___ Supplied data ___

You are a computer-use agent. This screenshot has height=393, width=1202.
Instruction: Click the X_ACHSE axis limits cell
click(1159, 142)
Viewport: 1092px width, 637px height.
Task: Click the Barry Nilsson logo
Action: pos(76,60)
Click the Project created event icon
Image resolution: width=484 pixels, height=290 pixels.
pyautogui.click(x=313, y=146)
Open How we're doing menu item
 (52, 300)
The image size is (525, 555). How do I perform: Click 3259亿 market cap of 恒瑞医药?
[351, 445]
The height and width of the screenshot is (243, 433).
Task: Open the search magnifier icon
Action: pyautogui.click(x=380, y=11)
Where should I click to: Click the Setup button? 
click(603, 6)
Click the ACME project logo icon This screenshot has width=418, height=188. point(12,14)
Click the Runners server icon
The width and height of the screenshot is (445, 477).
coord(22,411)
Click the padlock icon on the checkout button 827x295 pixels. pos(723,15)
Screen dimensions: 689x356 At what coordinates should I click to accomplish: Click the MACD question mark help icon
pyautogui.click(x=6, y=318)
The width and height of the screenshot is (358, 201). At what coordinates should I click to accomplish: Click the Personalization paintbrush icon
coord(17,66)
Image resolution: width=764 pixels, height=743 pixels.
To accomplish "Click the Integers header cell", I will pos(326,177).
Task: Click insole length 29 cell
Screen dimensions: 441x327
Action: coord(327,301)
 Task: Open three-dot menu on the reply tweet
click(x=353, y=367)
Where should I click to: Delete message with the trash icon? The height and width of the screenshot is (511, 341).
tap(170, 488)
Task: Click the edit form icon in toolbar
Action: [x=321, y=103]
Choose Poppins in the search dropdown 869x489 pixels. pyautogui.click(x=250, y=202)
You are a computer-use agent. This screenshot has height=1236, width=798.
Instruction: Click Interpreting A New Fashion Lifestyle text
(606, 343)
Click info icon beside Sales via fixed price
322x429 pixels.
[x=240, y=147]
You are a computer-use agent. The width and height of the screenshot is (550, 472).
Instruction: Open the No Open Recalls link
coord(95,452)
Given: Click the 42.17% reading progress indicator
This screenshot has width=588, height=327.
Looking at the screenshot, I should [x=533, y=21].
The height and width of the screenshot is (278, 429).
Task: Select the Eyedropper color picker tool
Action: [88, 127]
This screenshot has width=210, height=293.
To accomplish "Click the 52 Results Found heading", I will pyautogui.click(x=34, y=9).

___

§ **What is needed**:
The answer must consist of every line from the data that holds the string "computer".

§ **Exercise result**:
You are a computer-use agent. This screenshot has height=393, width=1202.
You are a computer-use agent. This screenshot has height=1236, width=798.
You are a computer-use agent. The width and height of the screenshot is (550, 472).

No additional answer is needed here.